◆ Work item ◆
Please print, exactly, only the lines in the entries below from the line that has "Given: Click the Ausgabe output icon" through the line that has "You are a computer-use agent.". Pictures don't go in.

◆ Data to use ◆
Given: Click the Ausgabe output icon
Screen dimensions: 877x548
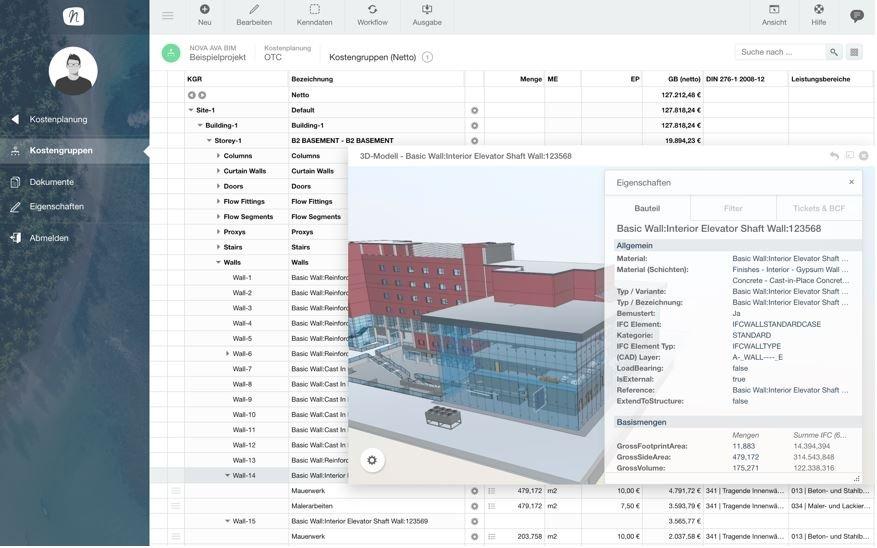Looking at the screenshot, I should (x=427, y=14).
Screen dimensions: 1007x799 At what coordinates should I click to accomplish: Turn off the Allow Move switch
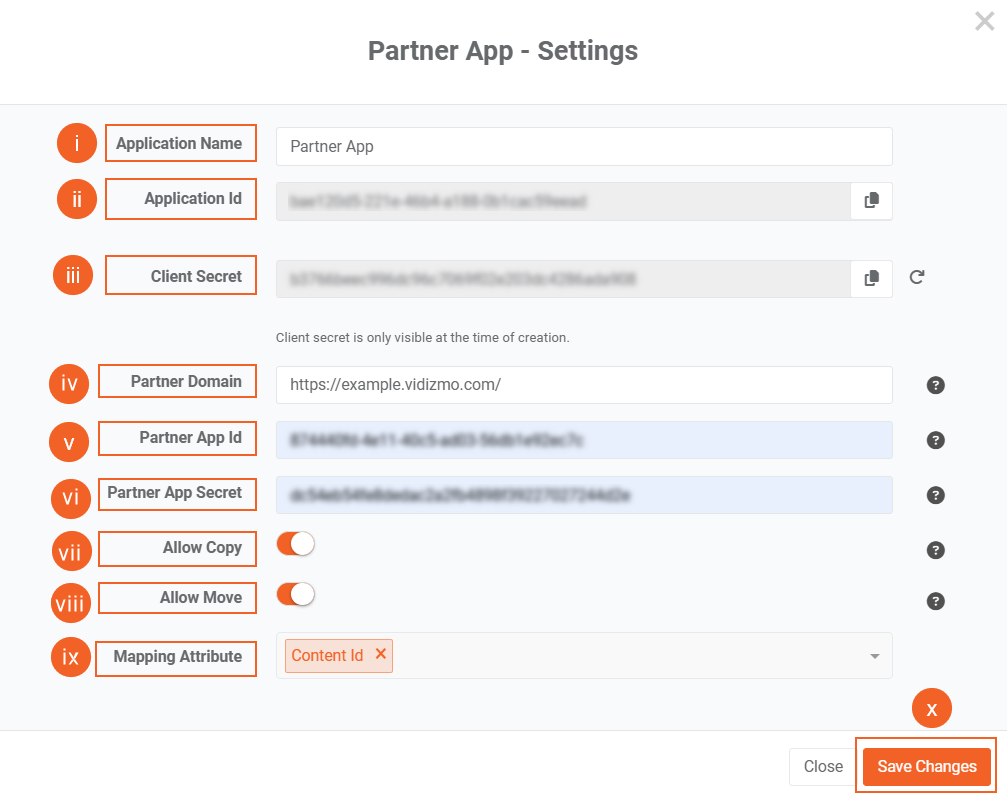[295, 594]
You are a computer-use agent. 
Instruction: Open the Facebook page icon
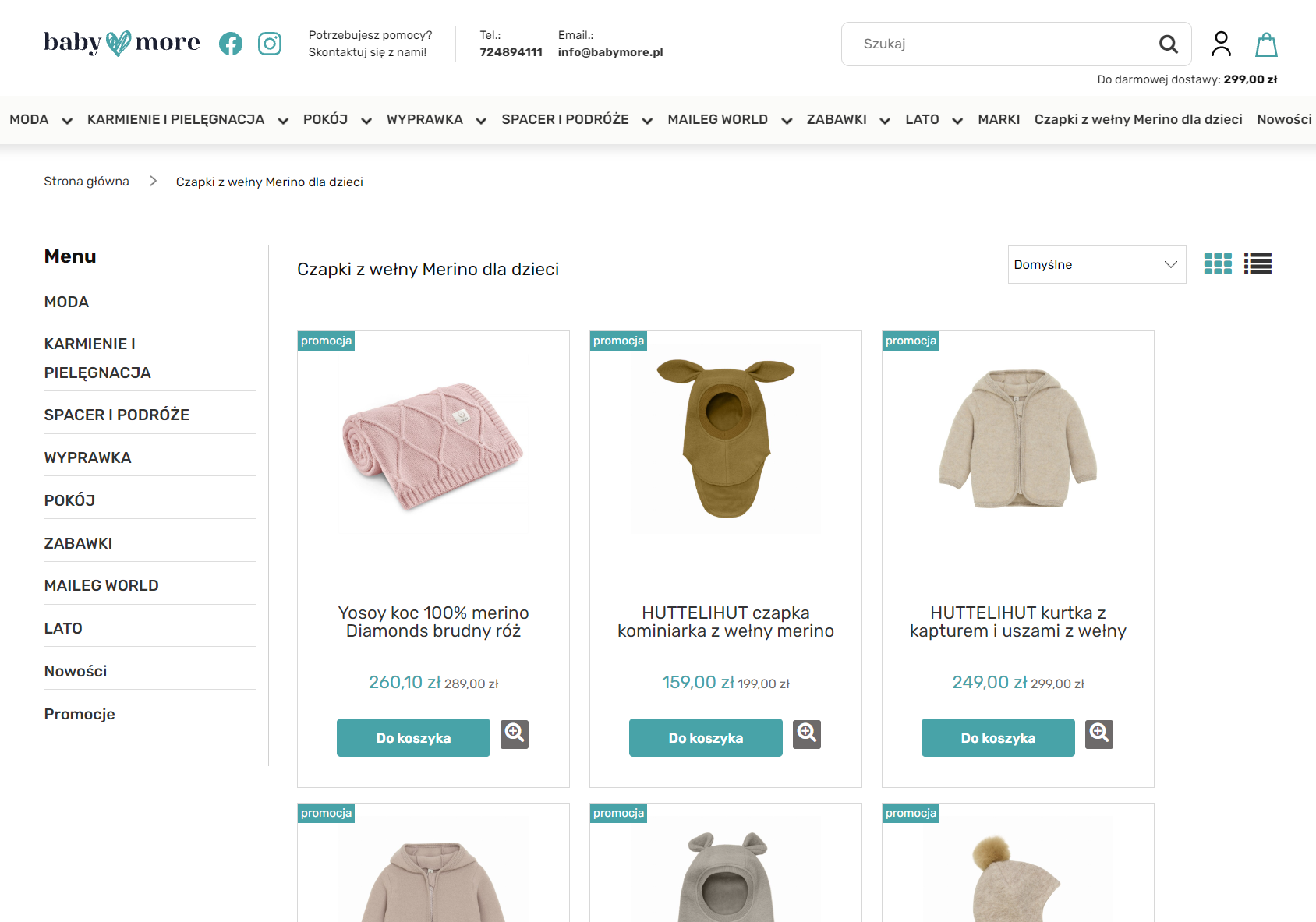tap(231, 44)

==

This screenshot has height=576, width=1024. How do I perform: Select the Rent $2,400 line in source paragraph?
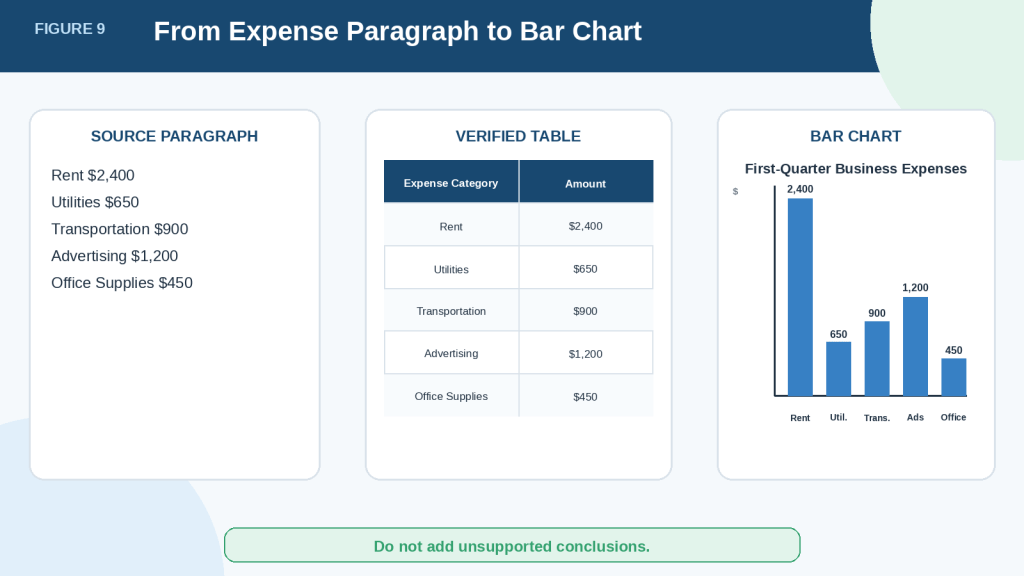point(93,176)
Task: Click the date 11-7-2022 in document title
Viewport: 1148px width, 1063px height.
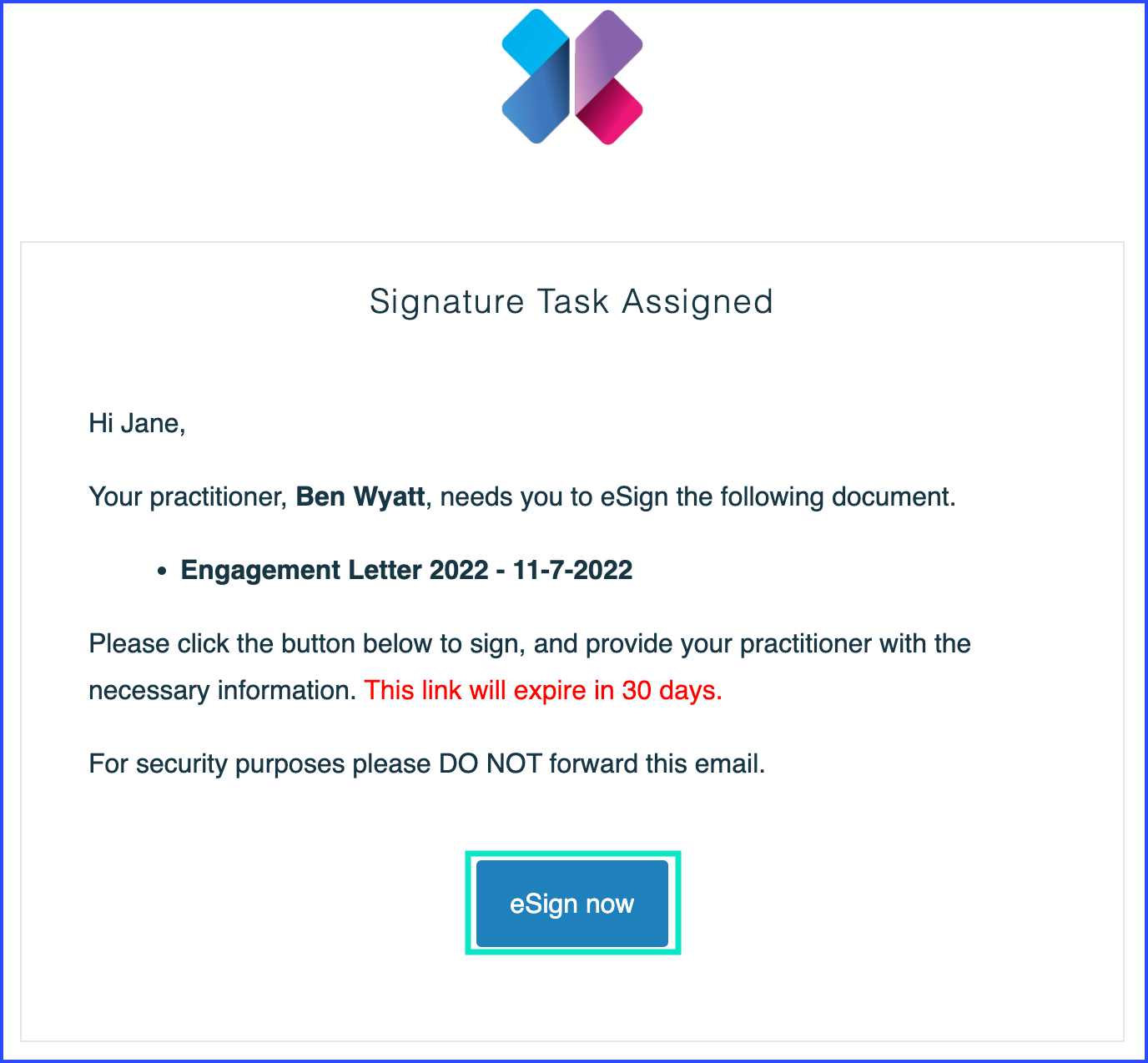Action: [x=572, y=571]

◆ Reply to the exercise ◆
Given: Click the Ausgabe output icon
Screen dimensions: 877x548
Looking at the screenshot, I should (x=427, y=14).
Screen dimensions: 1007x799 At what coordinates should I click to accomplish: Turn off the Allow Move switch
[295, 594]
You are a computer-use agent. 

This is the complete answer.